-- MATERIAL FOR THE TASK follows --

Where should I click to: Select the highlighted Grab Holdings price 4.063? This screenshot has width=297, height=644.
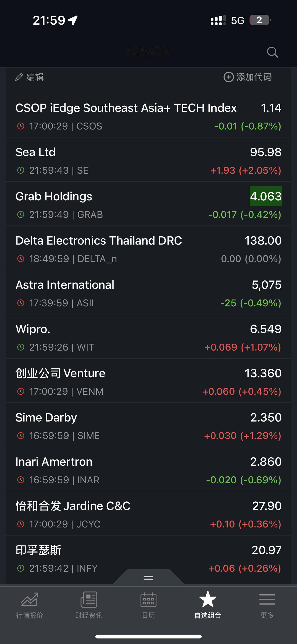point(266,196)
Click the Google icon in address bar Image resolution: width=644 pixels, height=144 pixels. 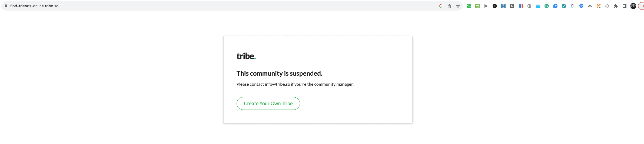coord(440,6)
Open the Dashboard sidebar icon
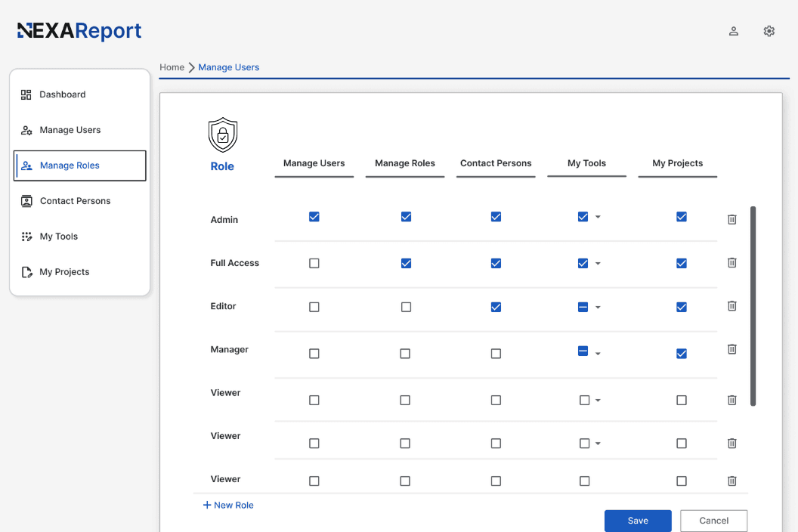Image resolution: width=798 pixels, height=532 pixels. coord(26,94)
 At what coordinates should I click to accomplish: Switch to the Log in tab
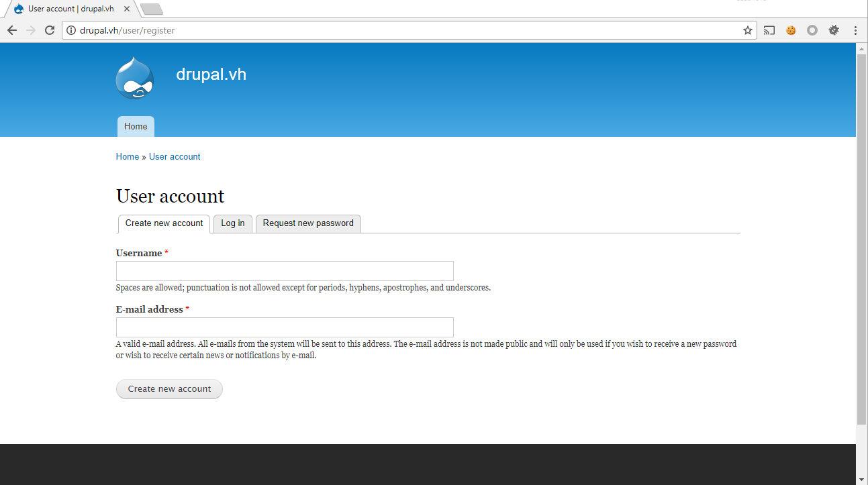coord(233,223)
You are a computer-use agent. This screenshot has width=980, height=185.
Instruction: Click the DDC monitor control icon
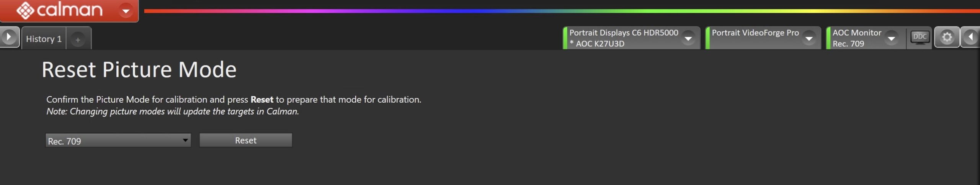click(920, 38)
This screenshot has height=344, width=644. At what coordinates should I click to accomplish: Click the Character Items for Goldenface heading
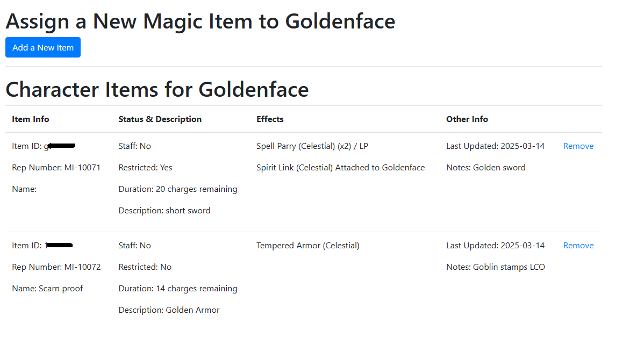[x=157, y=89]
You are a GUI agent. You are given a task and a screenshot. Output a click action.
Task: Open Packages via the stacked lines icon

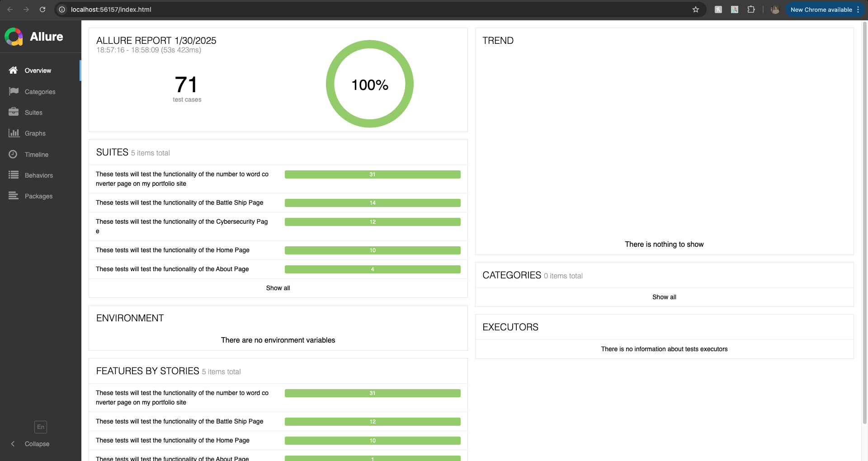pos(14,196)
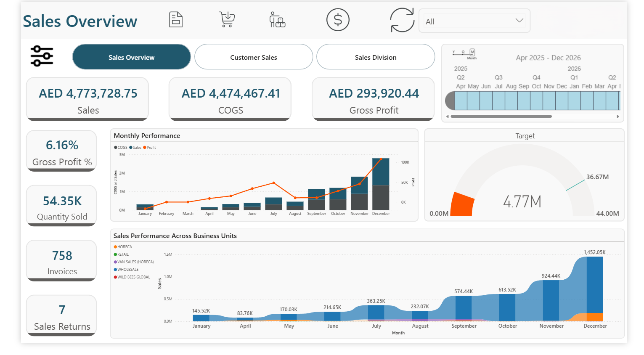Open the All dropdown at top right

pyautogui.click(x=474, y=21)
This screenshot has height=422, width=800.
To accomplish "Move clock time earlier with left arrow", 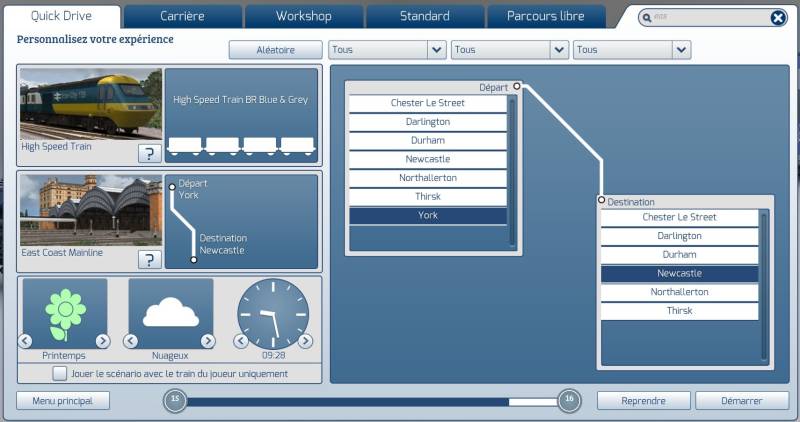I will (x=241, y=341).
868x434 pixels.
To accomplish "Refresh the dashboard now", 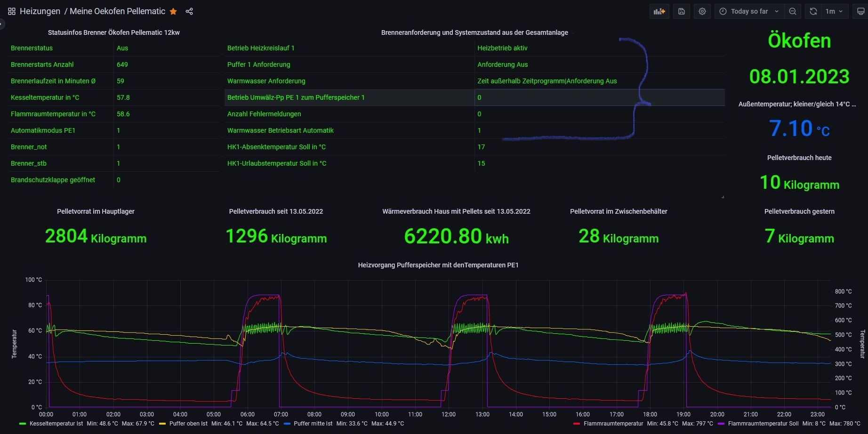I will coord(813,11).
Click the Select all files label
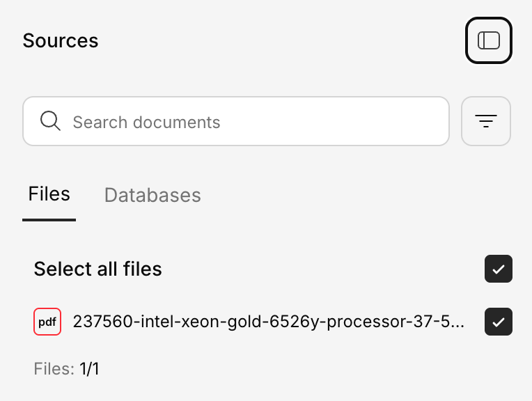The width and height of the screenshot is (532, 401). 97,269
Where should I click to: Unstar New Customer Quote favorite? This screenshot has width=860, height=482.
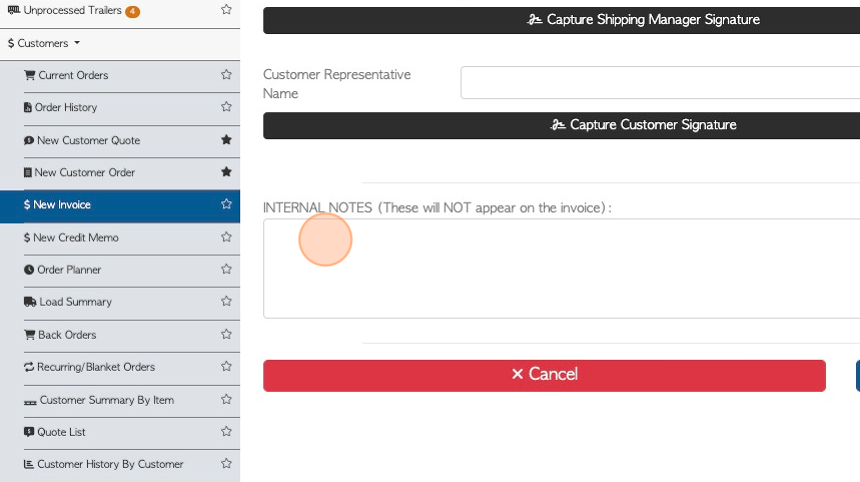point(226,139)
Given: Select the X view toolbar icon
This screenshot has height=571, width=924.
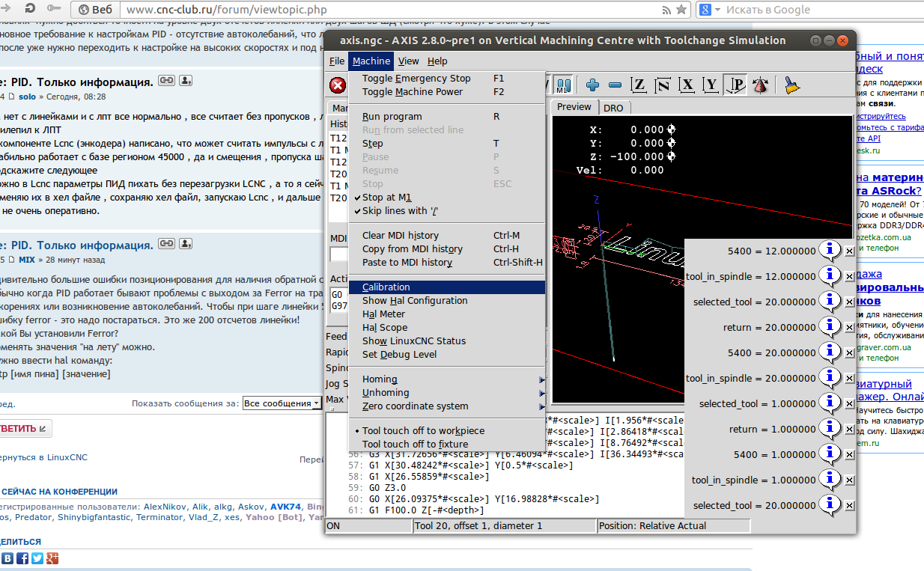Looking at the screenshot, I should [x=687, y=85].
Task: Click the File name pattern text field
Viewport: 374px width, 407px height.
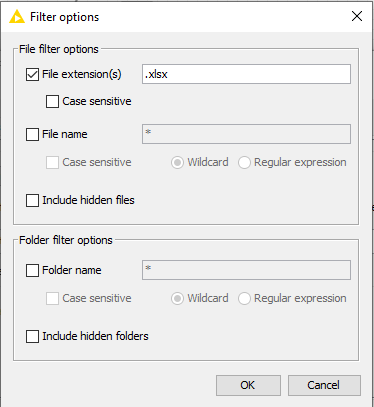Action: (x=246, y=134)
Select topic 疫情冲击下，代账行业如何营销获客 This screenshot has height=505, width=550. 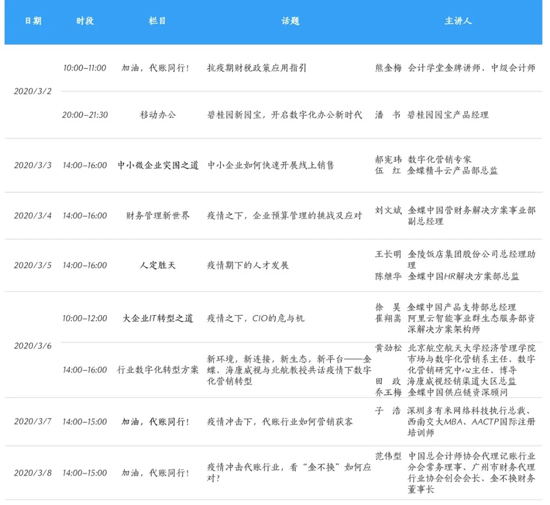pos(280,422)
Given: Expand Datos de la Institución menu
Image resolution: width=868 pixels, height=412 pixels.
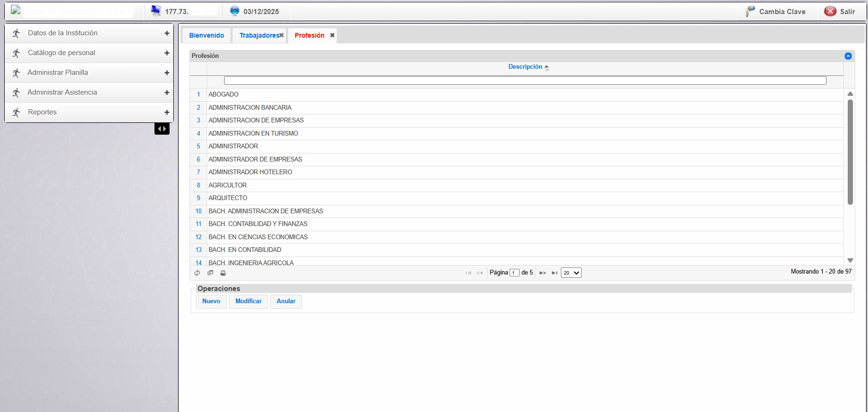Looking at the screenshot, I should click(x=167, y=33).
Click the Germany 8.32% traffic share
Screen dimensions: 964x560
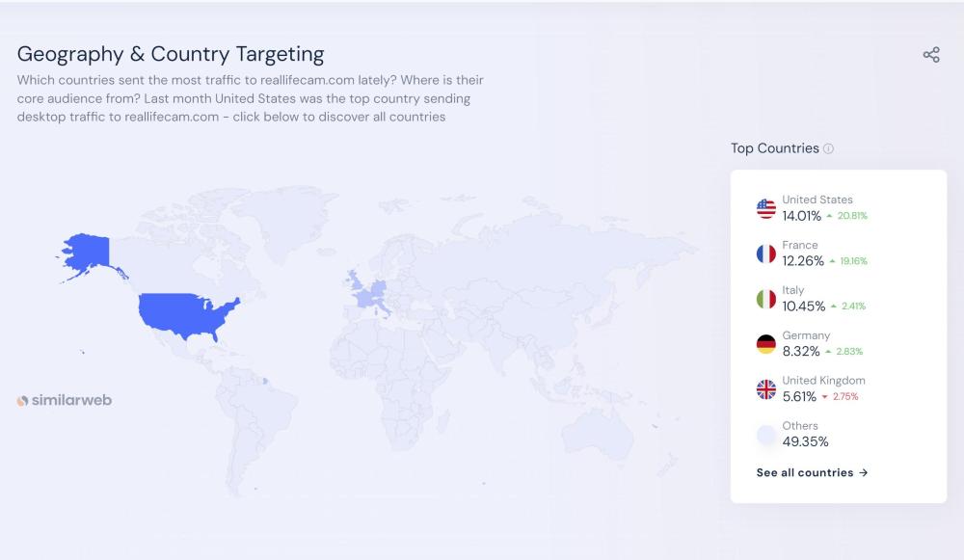coord(800,352)
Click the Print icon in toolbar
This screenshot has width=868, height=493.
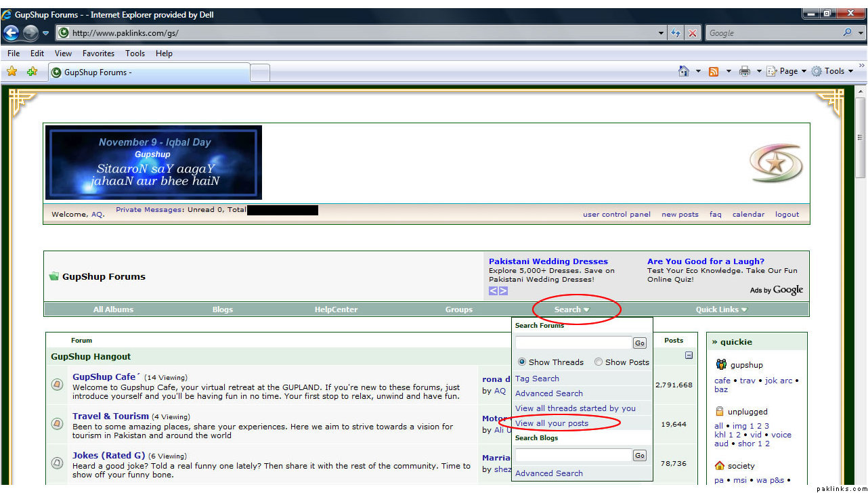745,71
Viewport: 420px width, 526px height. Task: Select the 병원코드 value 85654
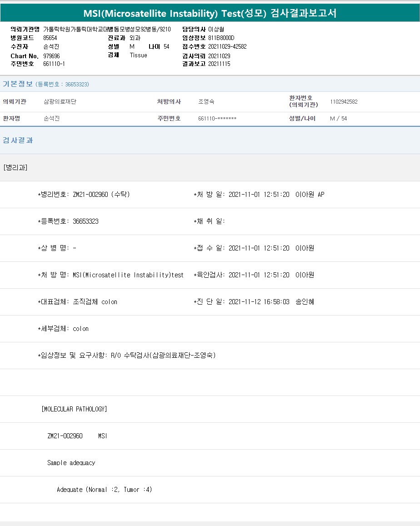click(50, 38)
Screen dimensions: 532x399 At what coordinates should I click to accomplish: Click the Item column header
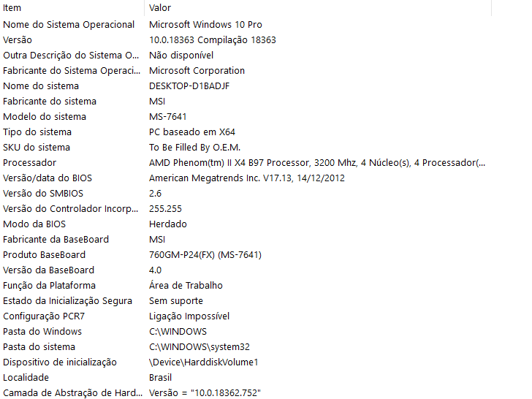[72, 8]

-- MATERIAL FOR THE TASK concluded --

EXERCISE DESCRIPTION →
Where a line of the records has the string "toolbar", copy that line.

RESPONSE FOR THIS EXERCISE →
Given: Select the X view toolbar icon
Click the Print icon in toolbar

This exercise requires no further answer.